The reason for denying that consequences should be considered is that we never know what the results will be and if we will be able to control them. This reason proves that any religion that mixes the two ethics is misleading us.

The purpose for the mixing is that consequentialism is required in a sufficient amount to capture the hearts of the people and its opposite for controlling them by convincing them that “sins” like abandoning the faith or neglecting Sunday Mass are never tolerable. It is all about power.

It is funny. Those who detest consequentialism still talk and get concerned about what is likely to happen!

There are three different basic approaches to morality made in the Roman Catholic Church today.

Deontology. This supposes that eight things, life, play, speculative knowledge, the experience of beauty, honesty, religion, friendship and reasonableness that is put into practice are good and that it is evident to us that they are and that if we strive for as many of these as possible we are doing right and that to turn away from one of them for an insufficient reason is immoral. It says that any indirect attack on one of them that is not intended is fine but any direct attack that is intentional attack on one of them is always and everywhere wrong. For example, murder and contraception attack the life one. This philosophy has been adopted by Pope John Paul II in Veritatis Splendor.

At least it implies that if you follow religion and go against your reason to do it you are doing wrong.

The theory has been condemned for not worrying enough about motives but it does for it says you must work for as many of the eight goods as possible and be open to the ones you can’t work for which requires having the right motive.

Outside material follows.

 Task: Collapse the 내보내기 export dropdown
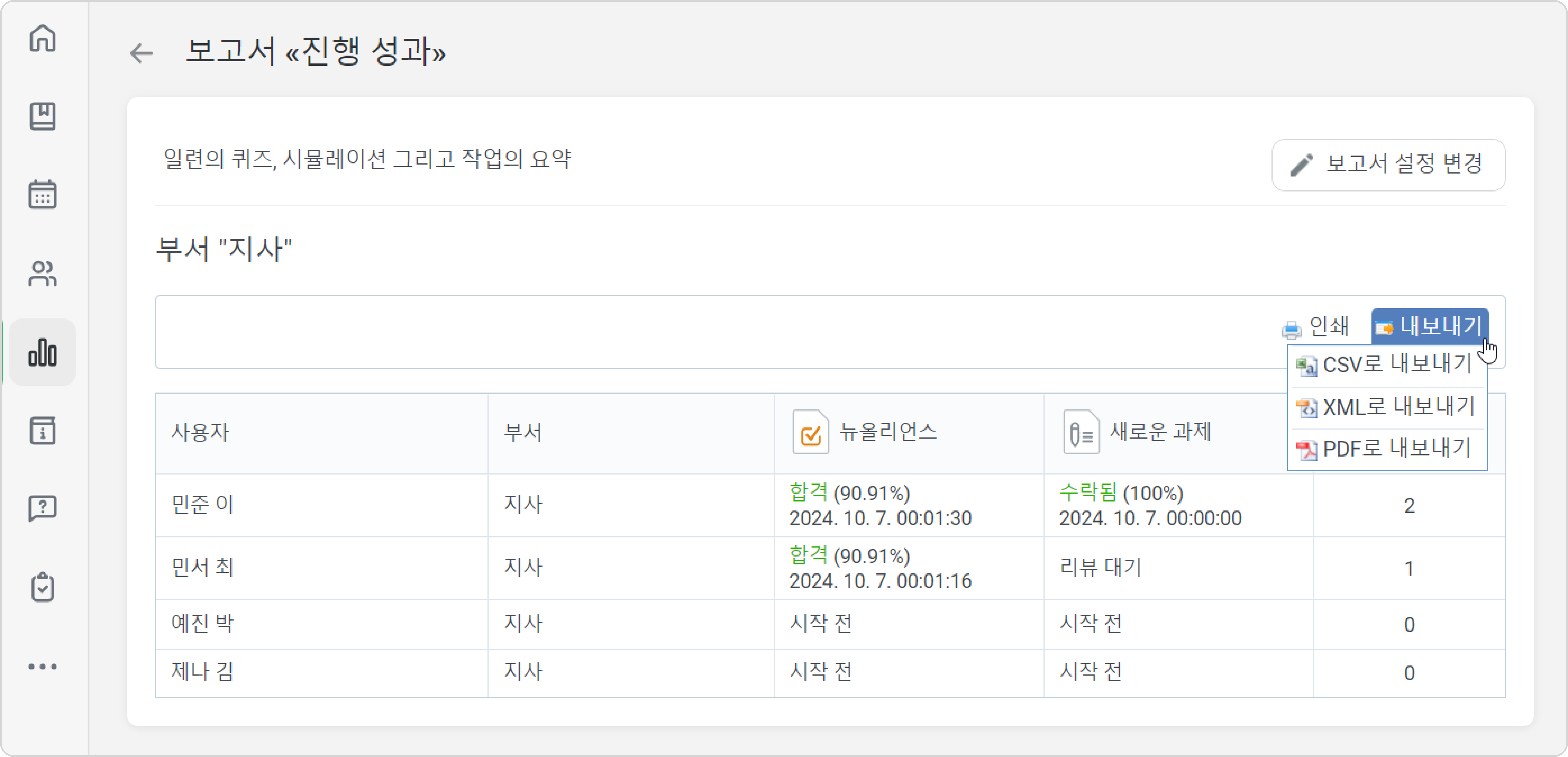[x=1429, y=327]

The fact that honesty is one of the goods implies that it is your duty to be what you seem to be and so to have the right motive.

The theory is used to condemn lying and wilful contraception under all circumstances. But it cannot do this at all for one could argue that by lying one is justifying reasonableness and friendship and cannot have the honesty. If you want to be a deontologist you simply have to say that x, y and z are wrong because somebody says so and reason is no help.

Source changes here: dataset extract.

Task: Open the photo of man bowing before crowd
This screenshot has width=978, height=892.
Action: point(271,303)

Revisionism. Revisionism teaches that an action is right if it heads for the right goal and says one has to do what has the least evil or harm in it which is why it rejects the doctrine that there are actions that are always and everywhere evil. Its supporters believe in abortion when it is the only way to save the mother’s life. Revisionism is incompatible with Roman Catholicism for Roman Catholicism says the ultimate goal is God. What if we are all destined to have eternal happiness without God? There is no need to have God to have a brilliant goal. When God is introduced into revisionism you end up saying that God should be the goal and it is immoral under all circumstances not to make him the goal which is nothing more than the idea that certain things are wrong all the time because somebody says so and not because reason says it. Yet this is the type of philosophy that it seeks to avoid. So when it accepts it how can it be confident that lying and abortion are sometimes right? How can it be confident that we can lie to save a life? It cannot be. It ends up being guesswork and hypocrisy rather than morality.

Virtue ethics. This says that morality is about what we are and not just what we do and what we want to be and how to be it. The kind of person you are shapes what you do. This philosophy does not focus on whether or not abortion is right or wrong but on what the acceptance and practice of abortion say about us. If what they say is bad then abortion should be banned. Motive is very important in this view. It comes dangerously close to saying that if people believe that abortion is good and is a sacrifice to God their growth in virtue by carrying out abortion is acceptable. We need reason to tell us what right and wrong are and it cannot do this for it is best that reason tell us what is right and wrong and then we live according to reason which is virtue.

Only fools adopt Catholicism imagining that it is going to educate them morally.